How long Heiskanen and Harley play together is dependent on the effectiveness of Nils Lundkvist and Suter.

In Heiskanen’s absence, the Stars were forced to play Lundkvist every night. Harley was a natural fit to play with Joel Hanley, given their chemistry together over the past year. Lindell and Jani Hakanpää have a ton of experience playing together, at even strength and the penalty kill, dating to last season and extending into this season.

That matched Suter, a left-shot, with Lundkvist, a right-shot. The results were… not bad.

According to MoneyPuck, the Lundkvist and Suter duo has the best expected goals percentage of any non-Heiskanen pairing on the Stars this season. That’s only one statistic, and there’s more to the evaluation, but the results were adequate.

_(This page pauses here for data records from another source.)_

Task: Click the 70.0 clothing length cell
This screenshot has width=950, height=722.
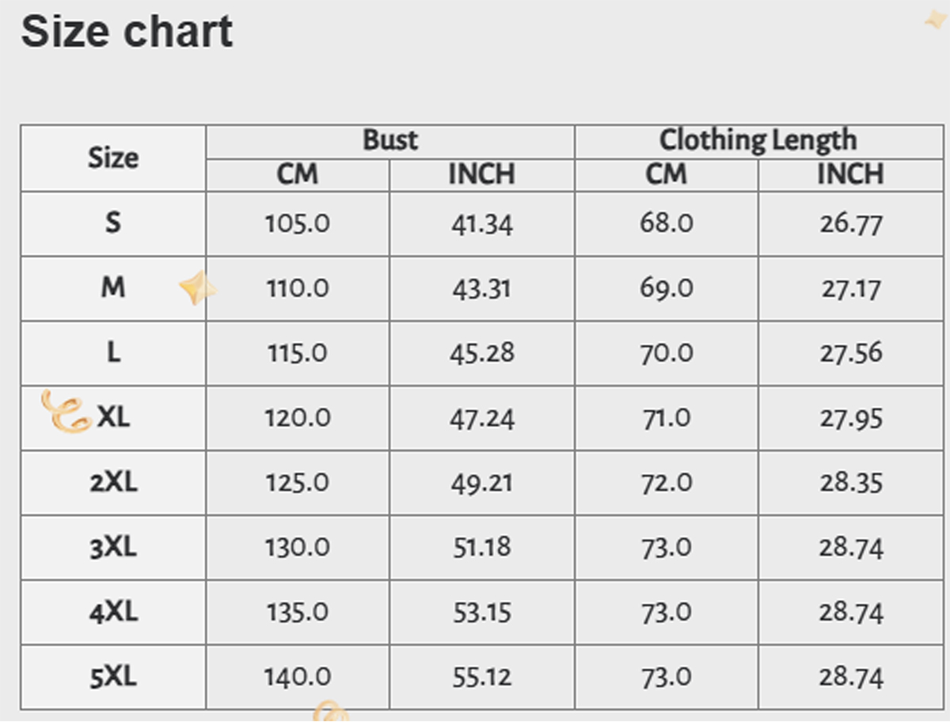Action: [667, 353]
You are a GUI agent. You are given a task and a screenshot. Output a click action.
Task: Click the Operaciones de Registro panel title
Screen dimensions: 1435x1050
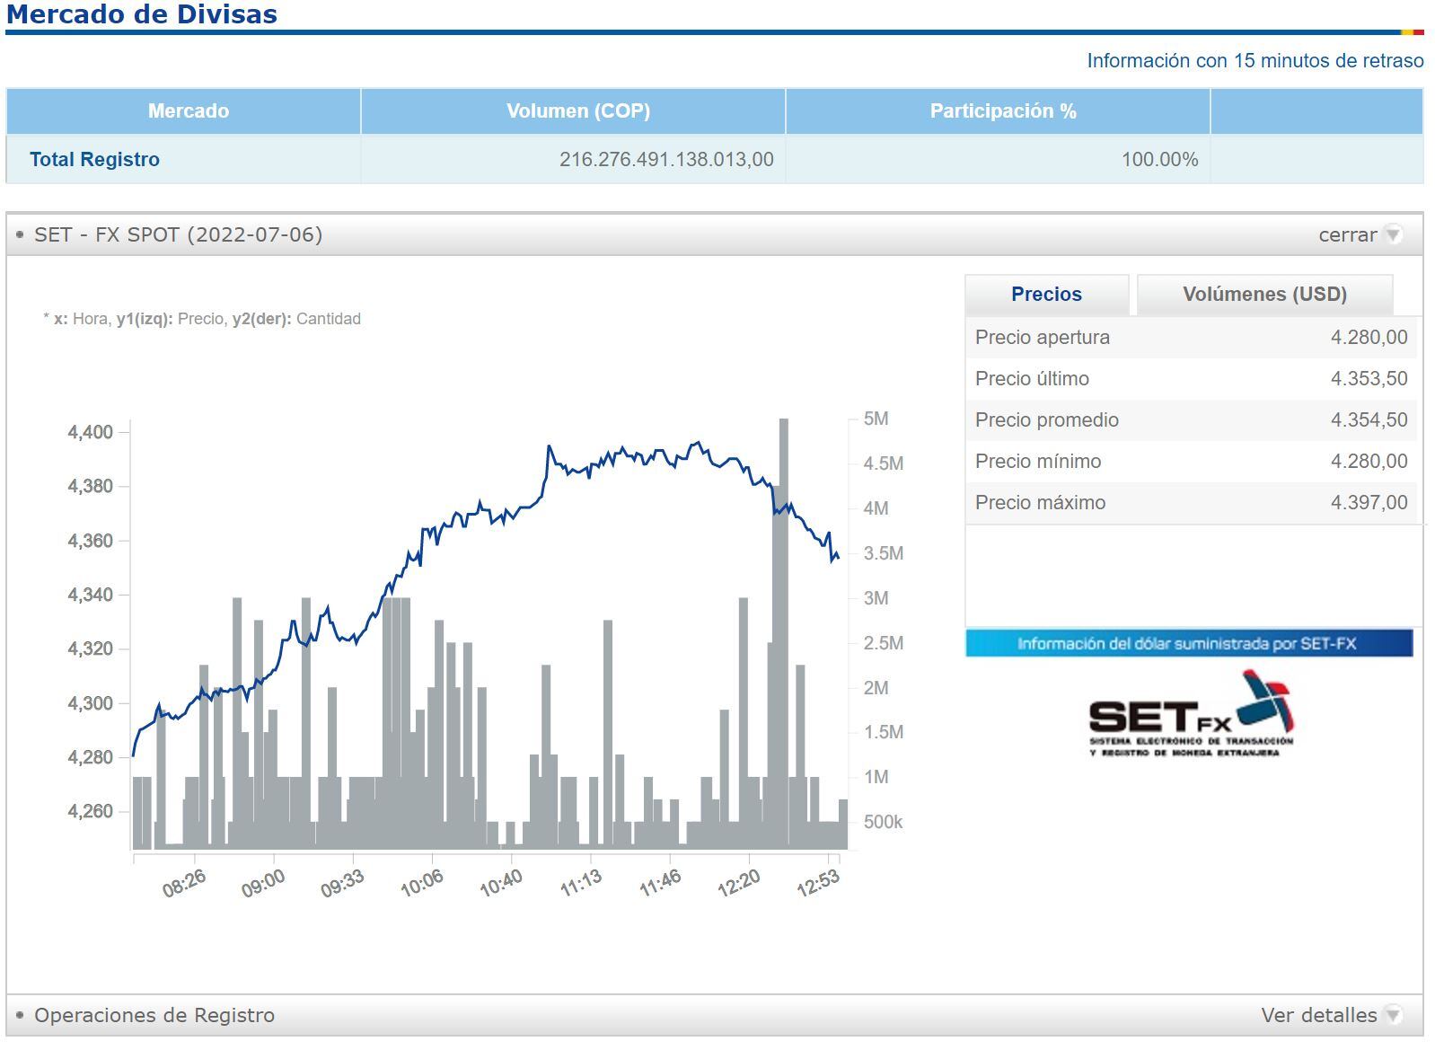tap(154, 1016)
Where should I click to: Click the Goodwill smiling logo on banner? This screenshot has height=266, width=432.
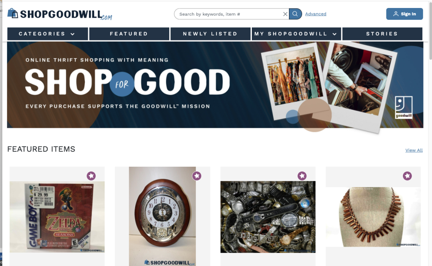click(x=404, y=107)
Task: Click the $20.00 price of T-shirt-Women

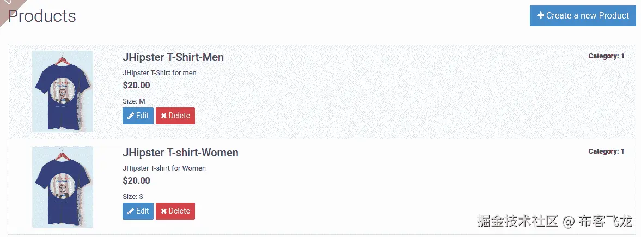Action: (136, 180)
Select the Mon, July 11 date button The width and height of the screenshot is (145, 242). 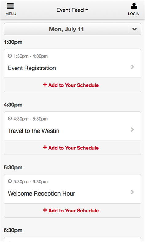click(x=66, y=29)
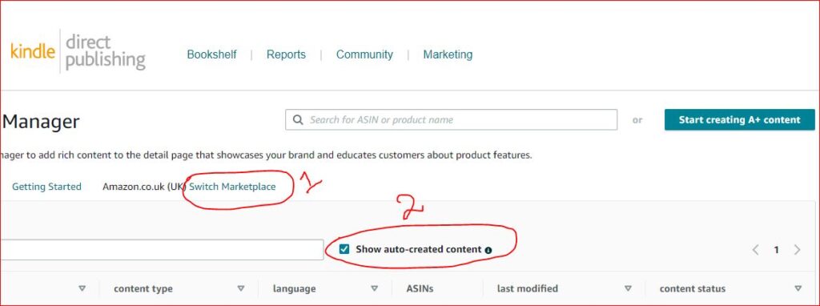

A big part of that is giving credit to Lundkvist, who was able to advance his game to, at minimum, beat out Hanley in the lineup.

“He’s been solid,” DeBoer said. “His five-on-five game has been solid. He’s got a little more confidence with the puck; he’s shooting it when he should instead of passing up shots. But he’s been, I think the word for me is, solid.”

The Stars still want, and need, Lundkvist to be more than merely solid, but that will do for now. Lundkvist is weeks removed from not even being deemed a lineup option over a career No. 7 defenseman, so “solid” is a step in the right direction.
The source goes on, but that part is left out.